▶ **WORK INSTRUCTIONS**
Please copy each line in the records below that contains the string "computer".

[Extracted records]

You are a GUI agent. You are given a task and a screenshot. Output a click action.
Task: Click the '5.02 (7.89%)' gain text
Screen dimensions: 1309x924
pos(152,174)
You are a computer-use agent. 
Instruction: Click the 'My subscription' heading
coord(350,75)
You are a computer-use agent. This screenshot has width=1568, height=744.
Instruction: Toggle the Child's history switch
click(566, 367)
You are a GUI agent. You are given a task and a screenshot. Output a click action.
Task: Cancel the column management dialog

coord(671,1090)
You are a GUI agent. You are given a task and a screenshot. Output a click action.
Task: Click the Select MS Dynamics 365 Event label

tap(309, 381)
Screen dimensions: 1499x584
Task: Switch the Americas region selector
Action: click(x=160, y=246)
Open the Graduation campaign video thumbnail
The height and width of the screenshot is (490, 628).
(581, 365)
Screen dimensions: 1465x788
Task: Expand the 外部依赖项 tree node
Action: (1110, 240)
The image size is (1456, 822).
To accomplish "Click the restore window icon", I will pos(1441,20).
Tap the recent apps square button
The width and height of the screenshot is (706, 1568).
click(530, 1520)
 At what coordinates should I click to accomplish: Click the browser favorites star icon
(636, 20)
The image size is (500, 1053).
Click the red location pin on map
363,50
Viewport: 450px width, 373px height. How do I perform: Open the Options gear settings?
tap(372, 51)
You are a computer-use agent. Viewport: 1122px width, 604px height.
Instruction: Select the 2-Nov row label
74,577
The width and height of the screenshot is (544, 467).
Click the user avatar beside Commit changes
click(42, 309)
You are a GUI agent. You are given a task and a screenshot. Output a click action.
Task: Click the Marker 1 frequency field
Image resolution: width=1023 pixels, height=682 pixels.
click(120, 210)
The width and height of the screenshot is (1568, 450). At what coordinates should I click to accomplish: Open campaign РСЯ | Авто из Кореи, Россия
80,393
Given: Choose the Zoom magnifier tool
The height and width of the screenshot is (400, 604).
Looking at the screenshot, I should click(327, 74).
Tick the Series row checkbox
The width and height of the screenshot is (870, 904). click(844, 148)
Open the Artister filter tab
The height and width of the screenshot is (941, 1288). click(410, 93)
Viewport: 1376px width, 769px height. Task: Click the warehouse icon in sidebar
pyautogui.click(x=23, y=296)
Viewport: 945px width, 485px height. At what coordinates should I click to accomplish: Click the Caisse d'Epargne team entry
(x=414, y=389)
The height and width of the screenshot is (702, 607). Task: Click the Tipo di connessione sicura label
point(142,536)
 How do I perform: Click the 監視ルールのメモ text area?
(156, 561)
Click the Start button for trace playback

▶ **SOLUTION TO THE EXERCISE**
You are a computer-use agent. 
You are a computer-use agent. This screenshot has width=1568, height=744.
You are a computer-use agent. Viewport: 1122px width, 604px height.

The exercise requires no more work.